Having someone else choose your bride is a matter of personal preference and practicality, like deciding to wait until your 35 and have money saved before you have children. Sure, there are risks either way–and taking the safer route doesn’t mean that it will work out to be easier–but it might.

For you, maybe the odds of it working out aren’t high enough for it to be worth it. But, just because other prefer to grasp for a tiny edge, doesn’t make them losers, neanderthals, or lunatics.

Interesting post, Persephone.

I remember going through a phase once where I had concluded that, since ‘being in love’ was a passing thing for most people, you should choose your partner on more pragmatic criteria than whether you actually had the hots for them. Once the honeymoon is over, most marriages seem to require a lot of work, so why not go into it as you would any other major life decision? I’ve read somewhere that marriage for romantic reasons was rare until comparatvely recently anyway.

I’ve met people whose marriages were conveniences, having as much to do with the practicalities of daily life as they did with emotion. They seemed to work just fine, but I can’t help feeling that such an arrangement isn’t going to last.

I mean, without a real personal commitment what’s to stop either party falling for someone else one day? It seems that a marriage for the sake of convenience is an admission that you’re never going to find that special one, it’s like giving up hope. The guy in the report was 47. Maybe he’s given up? Or is the romantic ideal a fantasy attainable by only a privileged few?

Even if you accept that a business-like marriage is a better idea than a romantic choice, shouldn’t it be between equals? Wouldn’t you want to settle down with someone ‘at your own level’? Finding a girl from Nepal (and I’m assuming she’ll be 20 or 30 years younger than him, and poor) seems more like exploitation. But I guess her perspective on the deal would be different?

[quote=“Persephone”]

First of all, sometimes your friends and family know you better than you know yourself… [/quote]

Emphasis on sometimes. I don’t think you family and friends know you better than you do. Especially the older you get. I have no problem with arranged marriages, ones that are done properly. But alot of them are forced which are more about the degradation of the woman as a oppose to uniting a family.

From you original post, I had the sense that the Westerner involved had just been adopted into Nepalese society after 40 visits.

Having a discussion about arranged marriages is a separate issue from a discussion of unequal status in a marriage. That can happen whether or not the marriage is arranged.

I don’t know enough about that guy’s particular situation to comment on whether or not the bride-to-be is being exploited.

Not sure about culture in Nepal, but I think wat it comes down to for me is…

Does the female have the right to say “no” to the husband who is chosen for her?

Did the female consent (or even ask) to have a husband chosen for her?

I dunno. Of course you can call it a choice to let others decide whom to marry but it doesn’t directly compare to my decision when to have children, i.e. my choice of whom to marry compares, not the choice to let others choose the partner.
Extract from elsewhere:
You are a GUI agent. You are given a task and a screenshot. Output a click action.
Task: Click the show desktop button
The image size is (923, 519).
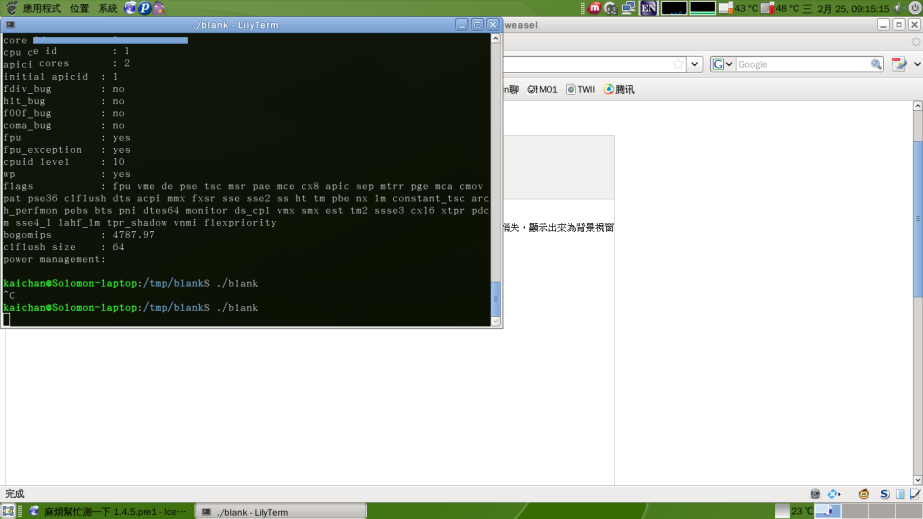8,511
Also, the argument that you grow into a relationship doesn’t work for me - if I have no feelings for that person it’s quite a risk to take. What if it doesn’t happen? - both waiste a lot of time, in the end nobody benefits from it and perhaps it makes matters worst (think having young children and going through a divorce). Sure, similar can happen if you marry out of love, but to make such a committment without the emotional attachment to begin with is IMO not a good starting point.
That said I would be interested how many of your friends that give good reasons for arranged marriages are actually in one and are happy with it?